Lekgotla is an African ‘meeting circle’ linked to the African concept of ‘Ubuntu’. Ubuntu means ‘I am because we exist’. Tribes judge together with the elders about each issue and item what is experienced as relevant; including the majority in the decision-making process. Tribal traditions ensure that each gets the chance to give his or her point of view during the circle. The goal is that all members subordinate their individual goals and aims to the wider interests of the group so they can survive successfully as a unit. Lekgotla includes the power of stories, art as a source of inspiration, supporting the structure and dynamics of the Lekgotla and the roles of the elders.

And this is just one example for non-western, well-working democracy models.

Shortfalls of nowadays politicians

I really do not like to spend to much time on negativity. But sometimes it’s needed to make a point. Though, I keep it short.
Politicians loosing trust, not because democracy is failing, but because of their very own actions:

  • Working with lobbyist, based on interests, ego (arrogance), leading to protectionism;
  • Ignoring impact of their very own decisions
  • Focussing on growing GDP- só 19th/20thcentury!
  • Avoiding public discussions (restricting even
  • Making secrets of lots of public issues, having closed door meetings, regularly fact-finding committees (surprise, surprise!)
  • (non)-available information while legally required
  • low intent on major issues, high overload on non-issues, like filters to prevent to much noise on real important decisions.

Basic values of public government

Loosing trust in politicians starts to lead to loosing trust in democracy. People loosing trust in governmental institutions also, creating resistance and negative expectations about most of the decision processes. People regularly don’t trust to be fairly treaded – an elite will take the most of profits and interests.

The government should apply rules equally to everybody. This already shifts, when local governments expect certain regional impact by gaining access for more powerful organisations.  The same, you see at national and international level.

To govern also means to look smartly into existing rules: do they still fit? What harm might come from (still) applying them?
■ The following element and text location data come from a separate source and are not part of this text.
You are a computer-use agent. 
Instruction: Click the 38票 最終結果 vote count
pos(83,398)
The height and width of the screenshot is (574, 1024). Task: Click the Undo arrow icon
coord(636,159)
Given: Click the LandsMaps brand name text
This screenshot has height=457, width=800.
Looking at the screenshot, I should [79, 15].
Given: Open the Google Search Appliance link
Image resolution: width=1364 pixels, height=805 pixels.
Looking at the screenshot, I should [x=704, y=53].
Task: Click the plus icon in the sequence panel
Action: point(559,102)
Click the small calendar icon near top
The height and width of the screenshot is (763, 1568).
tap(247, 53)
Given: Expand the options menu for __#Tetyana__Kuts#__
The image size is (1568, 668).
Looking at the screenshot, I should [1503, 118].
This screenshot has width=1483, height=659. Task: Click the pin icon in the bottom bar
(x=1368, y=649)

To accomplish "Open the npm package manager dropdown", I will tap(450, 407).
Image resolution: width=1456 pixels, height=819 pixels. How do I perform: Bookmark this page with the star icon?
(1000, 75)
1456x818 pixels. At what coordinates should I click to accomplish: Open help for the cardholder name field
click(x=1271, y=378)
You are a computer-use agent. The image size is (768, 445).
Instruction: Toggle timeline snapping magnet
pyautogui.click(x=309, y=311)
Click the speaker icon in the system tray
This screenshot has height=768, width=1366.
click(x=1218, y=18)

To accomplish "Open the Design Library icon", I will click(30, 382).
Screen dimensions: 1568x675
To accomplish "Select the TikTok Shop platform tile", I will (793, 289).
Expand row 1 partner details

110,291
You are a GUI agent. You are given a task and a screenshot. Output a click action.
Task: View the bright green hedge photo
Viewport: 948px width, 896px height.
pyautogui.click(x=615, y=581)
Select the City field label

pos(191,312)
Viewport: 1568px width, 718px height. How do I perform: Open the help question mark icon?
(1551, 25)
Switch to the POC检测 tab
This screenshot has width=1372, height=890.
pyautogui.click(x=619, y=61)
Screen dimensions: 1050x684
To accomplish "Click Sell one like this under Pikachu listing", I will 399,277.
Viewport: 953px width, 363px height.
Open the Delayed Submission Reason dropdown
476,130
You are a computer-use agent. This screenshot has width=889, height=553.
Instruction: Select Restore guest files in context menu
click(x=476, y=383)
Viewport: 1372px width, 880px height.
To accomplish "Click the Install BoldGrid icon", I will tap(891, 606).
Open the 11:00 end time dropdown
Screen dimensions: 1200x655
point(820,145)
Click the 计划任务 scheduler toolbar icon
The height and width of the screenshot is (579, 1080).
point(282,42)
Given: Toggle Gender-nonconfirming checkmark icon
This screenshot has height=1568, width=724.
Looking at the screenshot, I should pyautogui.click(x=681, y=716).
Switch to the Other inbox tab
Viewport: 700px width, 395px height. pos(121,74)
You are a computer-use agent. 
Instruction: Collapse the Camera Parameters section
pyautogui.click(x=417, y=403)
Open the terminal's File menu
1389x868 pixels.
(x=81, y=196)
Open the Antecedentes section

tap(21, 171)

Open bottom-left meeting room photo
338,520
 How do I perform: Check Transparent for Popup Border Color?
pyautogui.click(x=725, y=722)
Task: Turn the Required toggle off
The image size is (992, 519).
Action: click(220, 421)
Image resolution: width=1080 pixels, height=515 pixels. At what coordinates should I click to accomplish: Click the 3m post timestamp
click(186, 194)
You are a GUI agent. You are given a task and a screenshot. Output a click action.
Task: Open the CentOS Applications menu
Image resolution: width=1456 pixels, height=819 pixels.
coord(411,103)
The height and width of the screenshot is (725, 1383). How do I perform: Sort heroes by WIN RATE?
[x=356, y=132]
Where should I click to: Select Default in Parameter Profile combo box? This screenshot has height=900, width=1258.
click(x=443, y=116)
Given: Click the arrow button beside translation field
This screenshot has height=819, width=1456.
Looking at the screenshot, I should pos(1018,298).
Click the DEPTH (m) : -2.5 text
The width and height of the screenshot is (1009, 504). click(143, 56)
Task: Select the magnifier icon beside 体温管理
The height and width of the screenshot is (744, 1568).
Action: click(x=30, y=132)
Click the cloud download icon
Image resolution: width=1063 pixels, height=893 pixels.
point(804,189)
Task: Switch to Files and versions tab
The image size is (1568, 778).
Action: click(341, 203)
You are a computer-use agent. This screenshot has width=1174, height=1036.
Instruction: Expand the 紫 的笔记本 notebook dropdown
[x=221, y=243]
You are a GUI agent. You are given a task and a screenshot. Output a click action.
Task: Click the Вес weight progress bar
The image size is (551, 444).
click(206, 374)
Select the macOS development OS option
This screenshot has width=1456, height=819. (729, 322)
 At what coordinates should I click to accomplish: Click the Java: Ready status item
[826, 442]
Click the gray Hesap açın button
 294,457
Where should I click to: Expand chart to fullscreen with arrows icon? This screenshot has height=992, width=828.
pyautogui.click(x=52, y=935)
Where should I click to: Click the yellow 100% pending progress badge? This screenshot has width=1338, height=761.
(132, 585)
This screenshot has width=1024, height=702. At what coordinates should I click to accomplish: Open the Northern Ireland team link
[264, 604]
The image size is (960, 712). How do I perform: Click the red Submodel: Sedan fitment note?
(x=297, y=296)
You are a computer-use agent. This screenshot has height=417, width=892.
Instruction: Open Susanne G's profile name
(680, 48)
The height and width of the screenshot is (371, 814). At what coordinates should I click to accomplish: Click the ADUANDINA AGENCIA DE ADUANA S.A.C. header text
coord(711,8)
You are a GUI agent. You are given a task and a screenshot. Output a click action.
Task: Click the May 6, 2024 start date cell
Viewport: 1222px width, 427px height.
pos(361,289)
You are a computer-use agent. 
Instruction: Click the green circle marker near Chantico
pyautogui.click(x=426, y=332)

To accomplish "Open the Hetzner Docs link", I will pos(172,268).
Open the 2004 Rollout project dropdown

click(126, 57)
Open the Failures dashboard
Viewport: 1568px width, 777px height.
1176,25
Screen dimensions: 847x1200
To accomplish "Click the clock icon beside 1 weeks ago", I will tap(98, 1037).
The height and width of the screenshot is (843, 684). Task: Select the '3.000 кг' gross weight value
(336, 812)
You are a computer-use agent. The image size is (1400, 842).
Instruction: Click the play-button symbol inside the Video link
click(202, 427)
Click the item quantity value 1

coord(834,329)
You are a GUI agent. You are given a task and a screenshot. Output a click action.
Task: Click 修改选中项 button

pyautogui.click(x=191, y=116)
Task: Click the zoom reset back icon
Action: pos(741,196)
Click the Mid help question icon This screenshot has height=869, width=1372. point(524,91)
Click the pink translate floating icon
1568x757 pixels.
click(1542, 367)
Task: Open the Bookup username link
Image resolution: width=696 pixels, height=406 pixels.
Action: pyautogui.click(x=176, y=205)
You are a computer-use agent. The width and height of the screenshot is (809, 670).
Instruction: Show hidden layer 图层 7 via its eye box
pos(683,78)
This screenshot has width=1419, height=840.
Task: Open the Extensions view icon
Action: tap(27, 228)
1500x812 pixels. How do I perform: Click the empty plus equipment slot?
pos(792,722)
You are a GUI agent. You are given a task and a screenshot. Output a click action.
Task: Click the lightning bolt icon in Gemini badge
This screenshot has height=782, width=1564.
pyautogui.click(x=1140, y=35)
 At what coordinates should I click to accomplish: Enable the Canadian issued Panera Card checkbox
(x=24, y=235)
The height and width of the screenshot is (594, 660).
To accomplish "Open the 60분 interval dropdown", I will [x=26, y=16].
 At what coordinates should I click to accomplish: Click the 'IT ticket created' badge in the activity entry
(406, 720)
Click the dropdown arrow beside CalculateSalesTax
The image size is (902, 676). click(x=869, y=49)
People are equal, but not the same.
Regularly, you meet civil servants, which do not understand the difference of those two. Rules have to be applied equally, not ‘the same’ without paying attention to relevant differences. Smart decision-making is an art, cut out by procedures and account rules for social processes. Think once deeper about that!

Civil servant
Another distinction, quite often missed, is between being able to explain, why something happened – following procedures – and really feeling the responsibility to rule smartly. The independency of the brain and the mind is a sensitive one in governmental bodies, exercising old-times hierarchal principles.

But also let me say this: In each governmental body, each public institution, you definitely find people, who certainly know and feel the differences, trying to change what’s in their power, trying to find same-minded colleagues. And that is exactly what gives hoop! People matter, people are able to change what’s needing change. And that’s what counts, in the end!